When the author of a quotation is not identified, it is
the same as the author of the previous quotation.

John Cowan wrote:
> > Quibble: I think the historical view of strings should be
> > continued for backwards compatibility with Scheme tradition.
>
> In that case, you also have to make characters something other than
> Unicode scalar values, or else go to very tricky implementations.
> I'm trying to break as little of R5.92RS as possible.

The character and string API described in the current
draft of R6RS will not break any portable R5RS code.
Your claim that backwards compatibility requires
characters to be "something other than Unicode scalar
values" or "very tricky implementations" is false, as
shown by several implementations that already implement
characters as Unicode scalar values and several other
implementations that will do so within months.

> I think the only way to make this fly is to introduce a CL-style
> distinction between characters (in texts) and basic characters
> (in strings), though keeping the name "character".

The question is why you think that.

> Alternatively,
> we could say that strings are sequences of Scheme character objects,

"Strings are sequences of characters." (Opening sentence
of section 9.14 of the current draft R6RS.)

> but the
> atomic unit of texts is a text containing a single (Unicode) character.
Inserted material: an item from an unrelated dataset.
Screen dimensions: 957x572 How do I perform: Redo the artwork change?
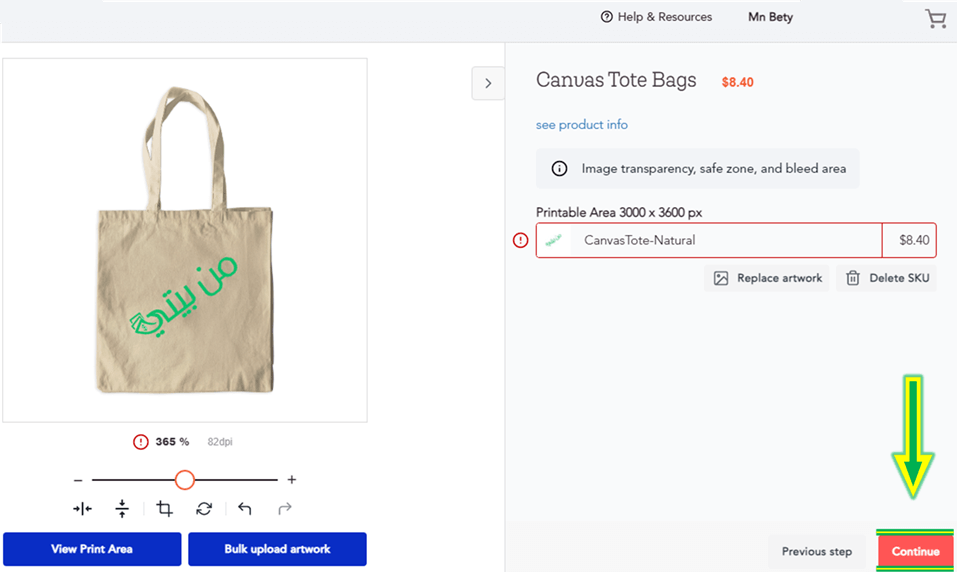coord(284,509)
That would be fine. The new data type is unconstrained
by the old.

> However, I'd be pretty unhappy with doubling up like this. There is
> little or nothing that strings can do that texts cannot.
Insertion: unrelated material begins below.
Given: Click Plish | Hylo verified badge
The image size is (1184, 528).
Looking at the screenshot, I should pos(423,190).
Aside from mutation if texts are immutable, or efficiency
if you somehow manage to design an inherently inefficient
data type of texts.

> For that matter, you can implement R5RS strings as vectors,
> provided you are allowed to redefine "vector?". If strings
> are massively more efficient than texts, though, people will
> go on using them.

The strings described by the current draft R6RS are quite
efficient for the traditional uses of strings in Scheme.
It would not be hard to design a text type that is slow
enough to encourage people to continue to use strings.
I would hope, however, that the designers of the text
type would try to avoid that outcome.

Chris Hanson wrote:
> The
> historical string abstraction should remain vectors of 8-bit (or 7-bit)
> characters with side effects.

Neither the IEEE/ANSI standard nor the Scheme reports
limited characters to 7 or 8 bits. Many implementations
did so, but any code that relied upon such a limitation
was never portable.

> Or we could say that strings contain only a small subset, e.g. ISO
> 8859-1 or US-ASCII.

That would be a more radical departure from past reports
than is taken by the current draft R6RS.

> > In my opinion, texts should be written up as a SRFI, and
> > then be considered for inclusion in the R7RS.
>
> <flame>
>
> Yes, but the same could be said for many of the experiments currently
> being pushed into R6RS. Speaking only for myself and some
> as-yet-unidentified historical brethren, I would be much happier with a
> less radical and more evolutionary document. Why exactly is it
> necessary to change **everything** now? Either this process works, in
> which case there will be further revisions. Or it doesn't, in which
> case it doesn't matter.

That is a valid criticism of much of the current draft,
but is not a valid criticism of its treatment of characters
and strings. In the current draft, characters and strings
are backwards compatible with the R5RS in the sense that
no portable R5RS-conforming program will have to change
its handling of characters and strings.

Furthermore, the current draft's handling of characters
and strings was first put forward as SRFI 75 in July 2005,
which received the benefit of the usual SRFI discussion and
at least one actual implementation before it was withdrawn
in May 2006 to clear the way for a revision of it in the
first draft R6RS. You can't call it experimental when
people have been using it in production code since December
2005.

> The editors should be in trying to make this document a success, rather
> than in packing it with all these new things. A more conservative
> document stands a much better chance of ratification and implementation.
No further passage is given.